=== TEXTO DO EXERCÍCIO ===

«Argumento religioso»: e então?

PE. ALEXANDRE PALMA
Voz da Verdade, 2016.05.01

Já se percebeu que o debate em torno da eutanásia veio e está aí para ficar. Já se percebeu que, após um intenso ciclo eleitoral, o espaço público será ocupado por esta questão. Já se percebeu que o argumentário e o vocabulário de quantos pugnam por uma «despenalização da morte assistida» foi previamente pensado e medido, ponderado e seleccionado em vista dos seus fins. Este argumentário será agora intensamente repetido, tal como prescrevem as melhores técnicas da comunicação moderna e mediatizada. Não vejo nisto nada de extraordinário. Nada mais natural numa sociedade plural como a nossa. Algo de muito semelhante farão (ou já fazem) quantos contestam a bondade social ou a validade ética da eutanásia. Muito legitimamente o fazem.

=== INFORMAÇÃO FORNECIDA ===

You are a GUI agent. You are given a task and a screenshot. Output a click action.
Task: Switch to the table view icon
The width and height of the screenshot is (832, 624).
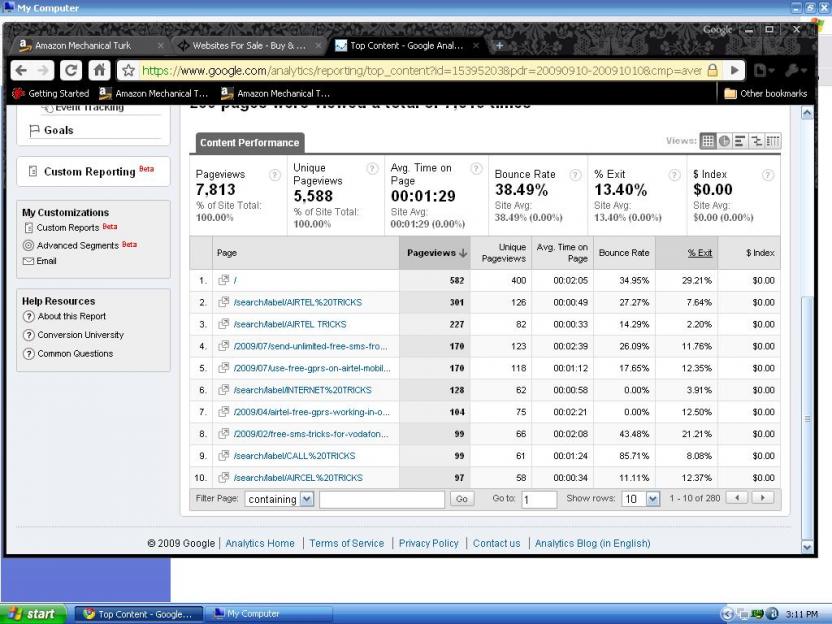point(708,142)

===

TAREFAS –
**A.** Copie sem alterações o trecho do texto sobre a eutanásia que começa nas palavras com "Já se percebeu que o debate" e termina em "legitimamente o fazem.".
**B.** Prossiga o texto sobre o debate da eutanásia, começando logo depois da última frase apresentada.

RESPOSTAS POR TAREFA –
**A.**
Já se percebeu que o debate em torno da eutanásia veio e está aí para ficar. Já se percebeu que, após um intenso ciclo eleitoral, o espaço público será ocupado por esta questão. Já se percebeu que o argumentário e o vocabulário de quantos pugnam por uma «despenalização da morte assistida» foi previamente pensado e medido, ponderado e seleccionado em vista dos seus fins. Este argumentário será agora intensamente repetido, tal como prescrevem as melhores técnicas da comunicação moderna e mediatizada. Não vejo nisto nada de extraordinário. Nada mais natural numa sociedade plural como a nossa. Algo de muito semelhante farão (ou já fazem) quantos contestam a bondade social ou a validade ética da eutanásia. Muito legitimamente o fazem.

**B.**
Há, contudo, um elemento desse argumentário que me despertou particular atenção. É sobre ele (e apenas sobre ele) que me quero aqui concentrar. Ora dito en passant ora assumido por escrito, verifico a intenção de encostar toda a oposição à eutanásia a uma visão religiosa da vida, julgando assim deslegitimá-la no espaço público. Pela amostra de debate que por aí vai, intuo que este tópico da retórica pró-eutanásia será repetido vezes e vezes sem conta. Diz-se que a oposição à eutanásia assenta num entendimento religioso da vida (percebida como dom de Deus) e que o Estado, em virtude da sua laicidade, não se pode deixar condicionar por uma tal concepção. Eis o que denunciam como «argumento religioso» e que crêem social e politicamente ilegítimo.
Verifico, em paralelo, que muitos dos que se comprometem publicamente em contestar a eutanásia procuram sacudir de si esse «argumento religioso». Com boas razões o fazem, reconheça-se. Porque efectivamente se trata de uma questão humana, não religiosa. Porque não faltam ateus ou agnósticos que se opõem à eutanásia. Procuram assim legitimar o seu discurso, recusando justificadamente essa guetização social e política que lhes querem impor. Esse gesto tem, contudo, um alto preço: a tácita aceitação de que o «argumento religioso» não tem direito de cidadania numa sociedade laica e plural. É precisamente aqui que bate o ponto!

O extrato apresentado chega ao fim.